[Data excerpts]
====================

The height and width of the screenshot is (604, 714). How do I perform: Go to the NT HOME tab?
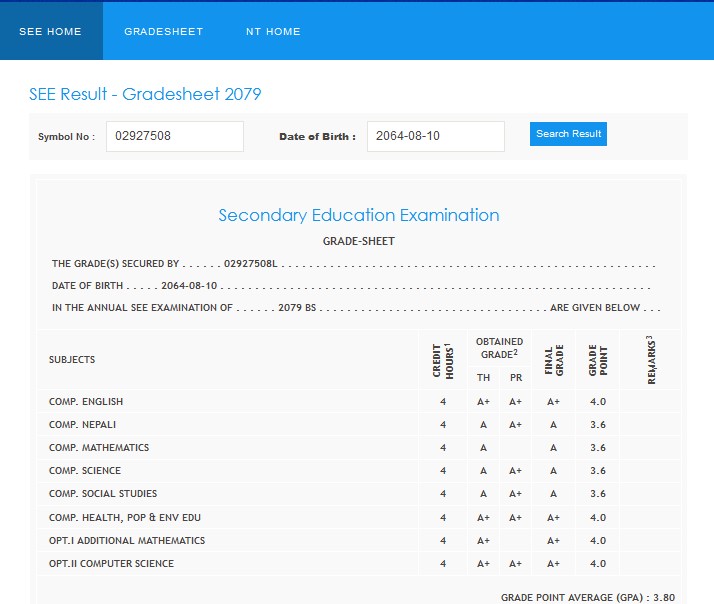pos(273,31)
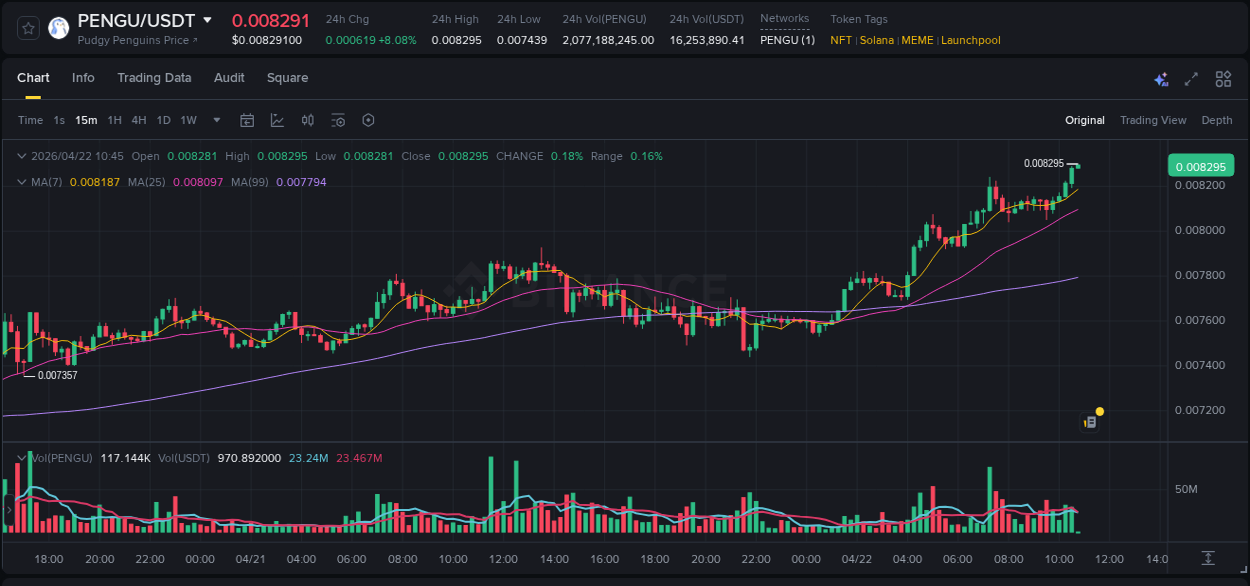Open the date range calendar picker

pos(247,120)
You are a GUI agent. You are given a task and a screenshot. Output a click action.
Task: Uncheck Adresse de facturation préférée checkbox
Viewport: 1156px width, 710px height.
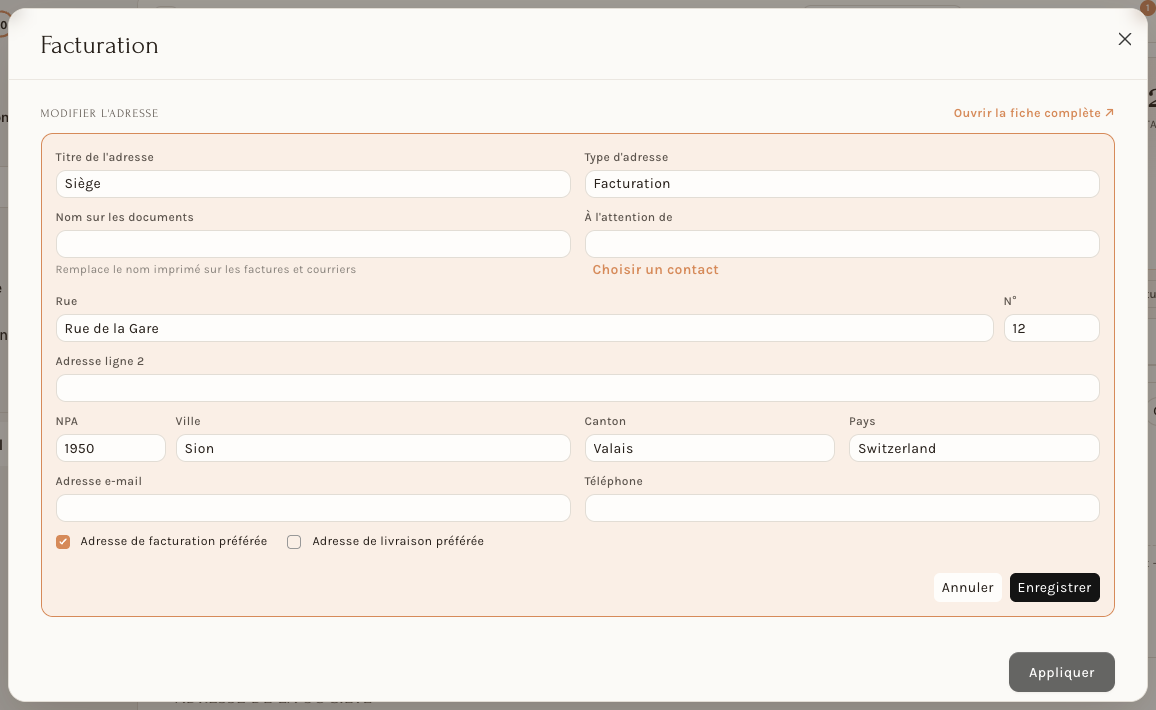[63, 542]
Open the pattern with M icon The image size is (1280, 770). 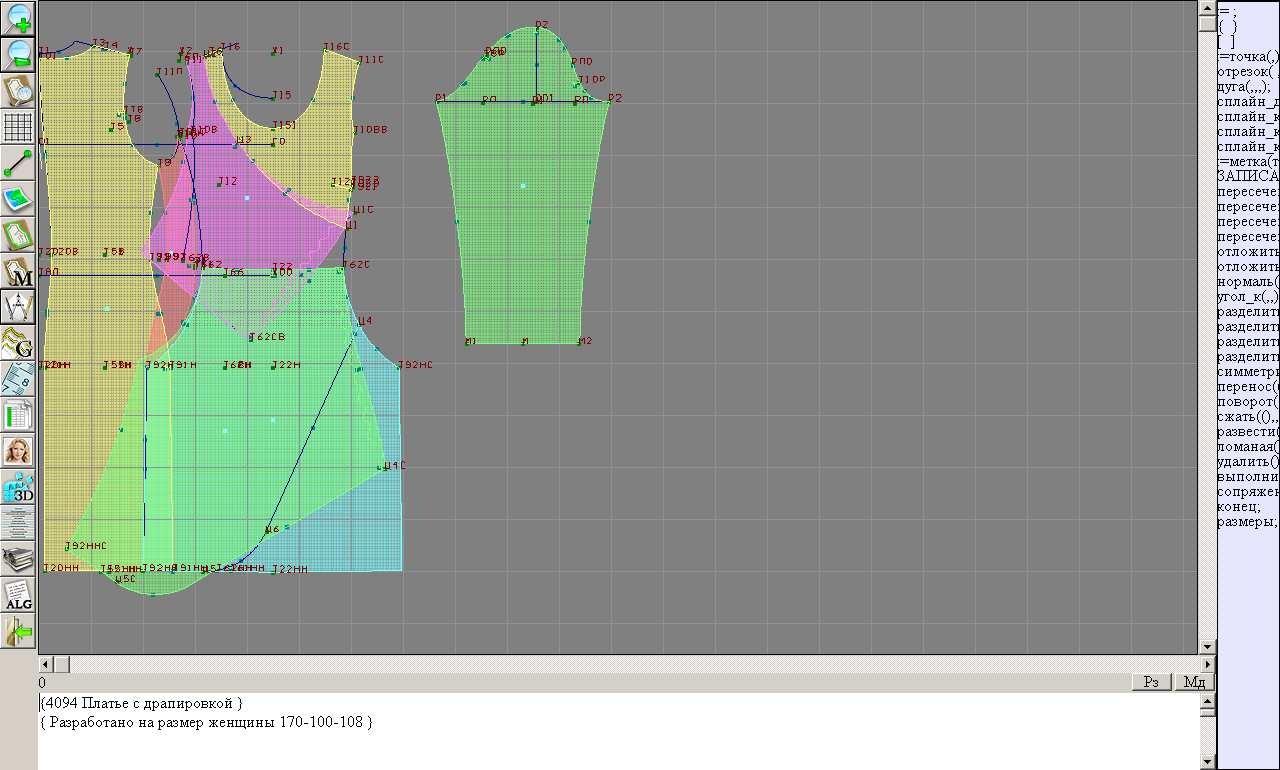coord(19,271)
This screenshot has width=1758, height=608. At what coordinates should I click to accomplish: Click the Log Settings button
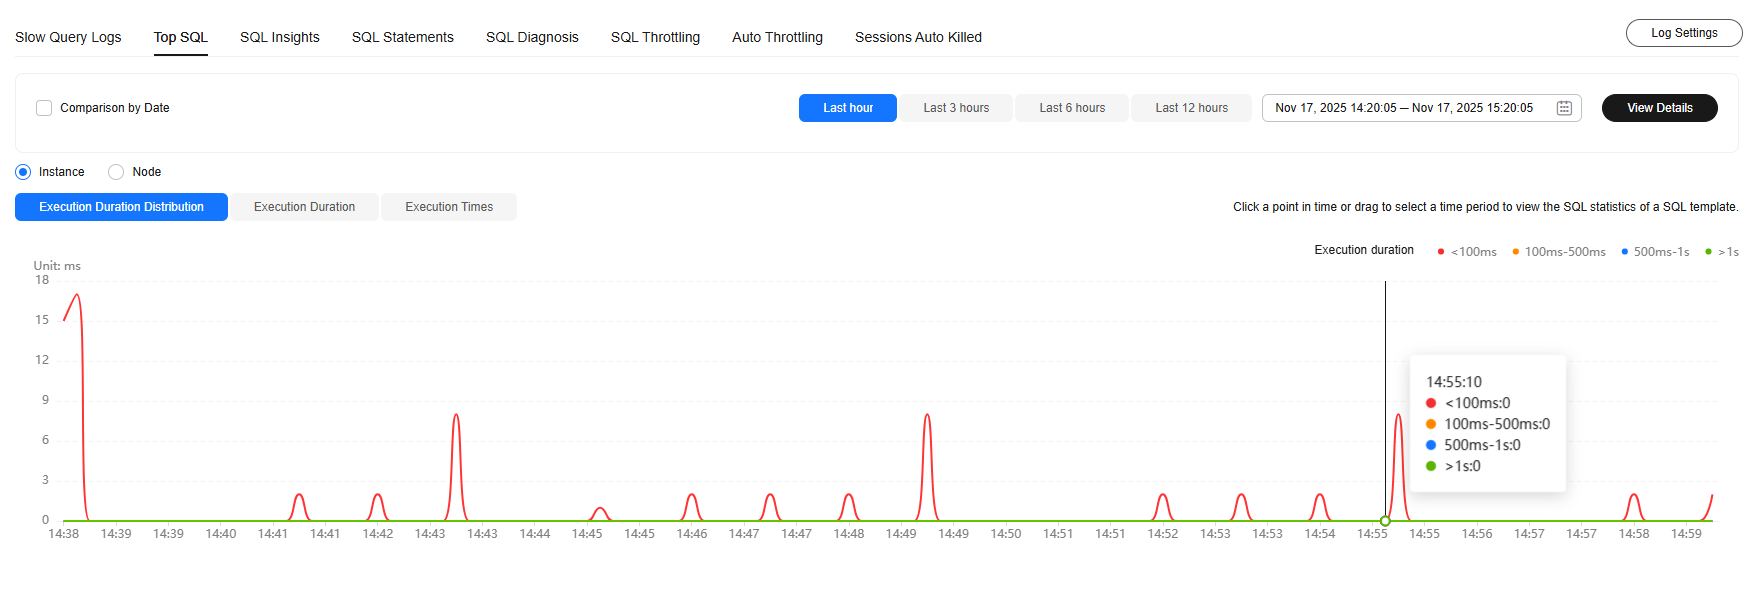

====================

#### Exercise aim
Which lines above contain "click"? Show each of them.

#### Response area
You are a GUI agent. You are given a task and a screenshot. Output a click action.
This screenshot has width=1758, height=608. At what coordinates should I click to accomplish: Click the Log Settings button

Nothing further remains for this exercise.